Heat emitting damage in skin: a thermal pathway for mechanical algesia
Tom Vincent-Dospital, Renaud Toussaint, Knut J{\o}rgen, M{\aa}l{\o}y

TL;DR
This study demonstrates that mechanical injuries in skin can generate significant heat, activating thermal pain receptors and revealing a new thermal pathway for mechanical algesia, with implications for pain management and damage detection.
Contribution
The paper provides experimental evidence of heat generation during skin tearing and introduces a novel thermal pathway for mechanical pain in biological tissues.
Findings
Local temperature increases up to 24°C around skin ruptures
Faster tears produce higher temperature elevations
Thermal dissipation accounts for a significant part of skin fracture energy
Abstract
Mechanical pain (or mechanical algesia) can both be a vital mechanism warning us for dangers or an undesired medical symptom important to mitigate.

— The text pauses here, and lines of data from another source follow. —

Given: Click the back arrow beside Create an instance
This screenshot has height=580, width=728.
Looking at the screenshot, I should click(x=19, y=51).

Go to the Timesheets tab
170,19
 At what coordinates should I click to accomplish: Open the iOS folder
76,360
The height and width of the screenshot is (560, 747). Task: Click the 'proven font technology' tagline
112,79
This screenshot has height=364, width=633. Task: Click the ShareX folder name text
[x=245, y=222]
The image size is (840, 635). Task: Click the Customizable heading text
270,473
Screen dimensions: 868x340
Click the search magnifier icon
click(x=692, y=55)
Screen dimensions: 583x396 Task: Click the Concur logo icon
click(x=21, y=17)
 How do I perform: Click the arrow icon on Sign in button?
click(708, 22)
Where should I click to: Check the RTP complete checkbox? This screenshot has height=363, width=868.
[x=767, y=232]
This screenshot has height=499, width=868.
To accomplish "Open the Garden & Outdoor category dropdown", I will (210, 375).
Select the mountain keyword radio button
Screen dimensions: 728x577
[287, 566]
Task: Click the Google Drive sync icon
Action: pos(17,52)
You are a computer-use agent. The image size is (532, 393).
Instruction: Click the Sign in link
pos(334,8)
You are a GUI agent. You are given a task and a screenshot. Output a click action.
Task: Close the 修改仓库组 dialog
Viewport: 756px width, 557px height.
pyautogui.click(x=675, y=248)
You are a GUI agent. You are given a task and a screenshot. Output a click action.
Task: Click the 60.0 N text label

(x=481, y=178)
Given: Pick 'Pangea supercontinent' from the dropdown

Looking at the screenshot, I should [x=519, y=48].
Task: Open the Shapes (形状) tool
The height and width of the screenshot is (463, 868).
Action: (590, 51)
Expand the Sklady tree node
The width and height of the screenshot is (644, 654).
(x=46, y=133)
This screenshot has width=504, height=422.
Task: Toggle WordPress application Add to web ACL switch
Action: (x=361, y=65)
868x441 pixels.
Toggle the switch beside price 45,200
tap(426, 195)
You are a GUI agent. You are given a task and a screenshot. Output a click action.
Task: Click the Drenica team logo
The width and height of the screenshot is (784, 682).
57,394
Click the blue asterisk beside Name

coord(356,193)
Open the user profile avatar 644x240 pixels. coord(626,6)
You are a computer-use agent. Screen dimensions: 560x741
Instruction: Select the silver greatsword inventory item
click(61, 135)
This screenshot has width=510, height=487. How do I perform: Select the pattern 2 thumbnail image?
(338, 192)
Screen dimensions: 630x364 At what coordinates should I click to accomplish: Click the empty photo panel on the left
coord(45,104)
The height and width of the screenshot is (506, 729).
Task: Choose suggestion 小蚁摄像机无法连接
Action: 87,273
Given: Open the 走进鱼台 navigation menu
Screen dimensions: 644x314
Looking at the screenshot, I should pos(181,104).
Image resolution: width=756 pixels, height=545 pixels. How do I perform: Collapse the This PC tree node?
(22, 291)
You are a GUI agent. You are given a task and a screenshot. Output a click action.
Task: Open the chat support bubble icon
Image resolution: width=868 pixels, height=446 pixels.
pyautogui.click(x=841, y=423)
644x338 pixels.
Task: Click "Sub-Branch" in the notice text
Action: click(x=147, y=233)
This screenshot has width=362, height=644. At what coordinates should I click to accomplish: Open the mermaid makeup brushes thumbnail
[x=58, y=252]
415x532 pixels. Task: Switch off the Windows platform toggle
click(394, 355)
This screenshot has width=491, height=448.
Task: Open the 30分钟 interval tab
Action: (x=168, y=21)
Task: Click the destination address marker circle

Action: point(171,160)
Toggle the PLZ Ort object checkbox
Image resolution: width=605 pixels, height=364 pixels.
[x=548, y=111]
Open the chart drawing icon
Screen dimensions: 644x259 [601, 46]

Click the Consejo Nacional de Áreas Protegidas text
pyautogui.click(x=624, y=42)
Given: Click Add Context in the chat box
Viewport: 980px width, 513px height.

Thus, a comprehensive understanding of the different mechanisms of this type of pain is paramount. In this work, we study the tearing of porcine skin in front of an infrared camera, and show that mechanical injuries in biological tissues can generate enough heat to stimulate the neural network. In particular, we report local temperature elevations of up to 24 degrees Celsius around fast cutaneous ruptures, which shall exceed the threshold of the neural nociceptors usually involved in thermal pain. Slower fractures exhibit lower temperature elevations, and we characterise such dependency to the damaging rate. Overall, we bring experimental evidence of a novel - thermal - pathway for direct mechanical algesia. In addition, the implications of…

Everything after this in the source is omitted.